Beleidsmedewerker Hussein Adam Dia is een van de experts die vragen over diversiteits- en inclusiebeleid beantwoordt namens SER Diversiteit in Bedrijf. Hij is tevens onderdeel van de klankbordgroep van het KIS-onderzoek. “Werkgevers moeten het anders doen”, zegt hij stellig. “Het is een feit dat hoe opener en eerlijker een bedrijf omgaat met medewerkers en klanten met verschillende etnische achtergronden, des te tevredener zij zijn. Een tevreden medewerker voelt zich meer betrokken, waardoor de kans groeit dat diegene hun talenten benut en optimaal presteert.”

Vissen in grotere vijvers

Volgens Dia is deze inclusiekwestie een belangrijke om mee aan de slag te gaan, maar zullen werkgevers zich tegelijkertijd moeten afvragen hoe zij voor een toekomstbestendige instroom en doorstroom zorgen van talent met een migratieachtergrond. Als hem gevraagd wordt hoe dat te doen, verwijst hij vaak naar de Rijksdienst voor Ondernemend Nederland (RVO) als goed voorbeeld. De RVO is sinds 2015 ondertekenaar van het Charter Diversiteit en investeert bijvoorbeeld in verschillende medewerkersnetwerken op de werkvloer, zoals het netwerk Kleur-rijk dat zich richt op etnisch-culturele diversiteit op de werkvloer.

Abdeluheb Choho, algemeen directeur van de Rijksdienst voor Ondernemend Nederland, schetste vlak na zijn aantreden al hoe de RVO deze opgave kan bewerkstellingen. “We kijken naar doorgroeimogelijkheden voor multicultureel talent, maar zijn ook kritisch op onze werving. Sommige mensen zeggen dat er weinig aanbod is. De vraag is dan of de criteria die gesteld worden wel goed zijn”, zegt hij. “Er wordt bijvoorbeeld vaak gelet op nevenactiviteiten naast een studie.

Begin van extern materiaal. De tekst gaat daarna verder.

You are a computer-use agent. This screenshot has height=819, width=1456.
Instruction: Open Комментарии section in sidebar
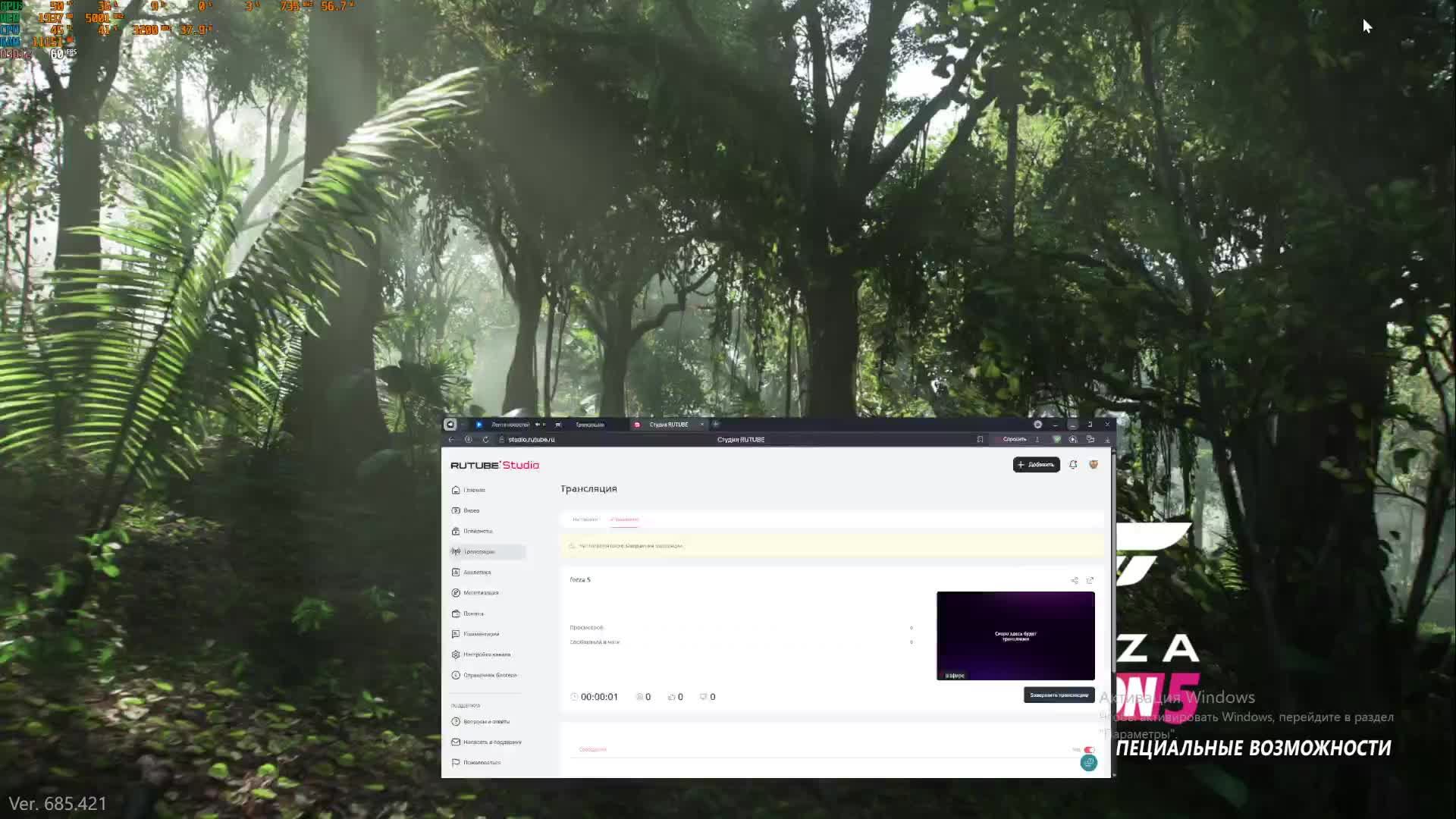[481, 633]
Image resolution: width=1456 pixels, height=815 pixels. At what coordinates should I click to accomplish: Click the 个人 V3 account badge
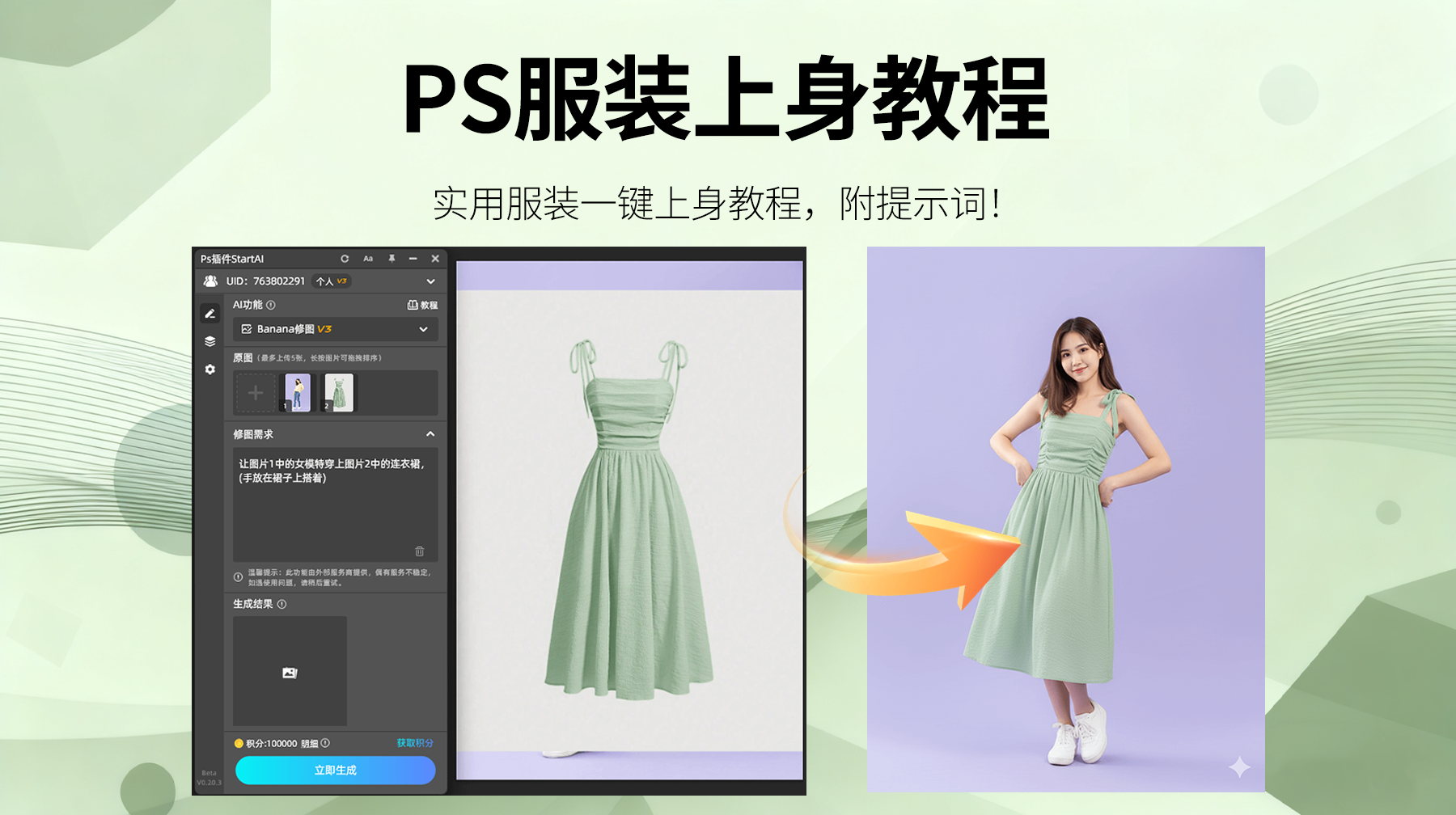pos(331,281)
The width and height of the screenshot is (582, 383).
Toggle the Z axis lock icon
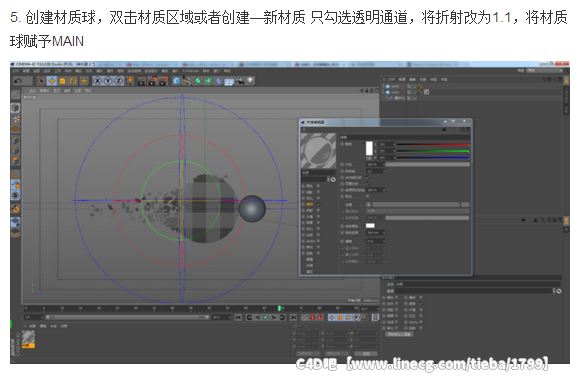coord(118,81)
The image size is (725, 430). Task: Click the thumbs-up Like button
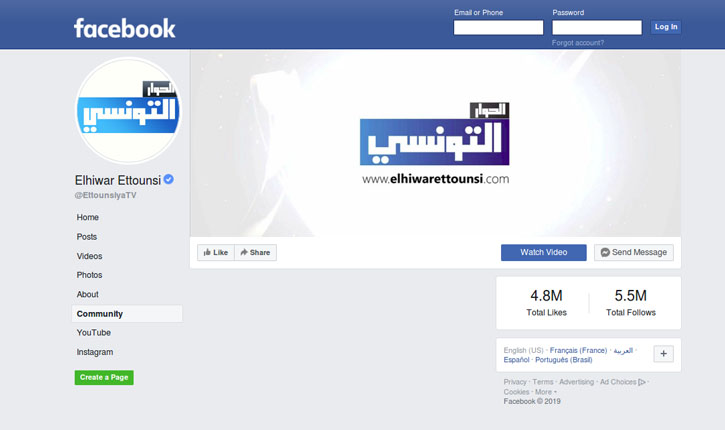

Ik heb die zelf nooit gehad, doordat ik werkte om mijn studie te kunnen bekostigen. Het is goed om met dat soort dingen rekening te houden bij het checken van een cv.”

Ook Vanessa Liem, partner bij advocatenkantoor en charterondertekenaar Van Doorne, constateert deze fixatie op traditionele nevenactiviteiten. “Kandidaten met een buiten-Europese achtergrond hebben die niet altijd op hun cv staan. Deze jongeren blijven tijdens hun studie vaak thuis wonen en worden geen lid van een studentenvereniging. Nevenactiviteiten kunnen er ook anders uitzien, misschien is iemand voorzitter van een voetbalvereniging geweest. Werkgevers zouden cv’s daarom niet klakkeloos terzijde moeten schuiven.”

Ook adviseert zij om in andere vijvers te vissen dan de gewoonlijke. Liem: “Zoek eens binnen Surinaamse of Turkse verenigingen, of binnen een LHBTQ+-netwerk. Van Doorne zal dat de komende tijd ook gaan doen.”

‘Zonder vooroordelen verschillen omarmen’

Bedrijven zouden volgens Dia ook gerichte doelen moeten formuleren om divers talent aan te trekken, in hen investeren voor doorgroei en maatregelen treffen om getalenteerde medewerkers te behouden. “Het verankeren van deze doelen in de strategische bedrijfsvoering – ook met behulp van ondernemingsraden en medewerkersnetwerken – vergroot de kans op succes”, aldus de beleidsmedewerker.

En bij dergelijke structurele veranderingen horen culturele veranderingen in gedrag. Liem: “Het is belangrijk dat collega's oprecht nieuwsgierig zijn en vragen durven stellen. Wat maakt iemand tot wat hij is? Alleen als wij zonder vooroordelen verschillen kunnen zien en die vervolgens omarmen, zal diversiteit leiden tot inclusie. Er is een beweging gaande, al hebben we diversiteit niet meteen morgen geregeld. De nieuwe generatie leidinggevenden zal diversiteit en inclusie omarmen, maar ook de zittende generatie mag niet stil zitten.”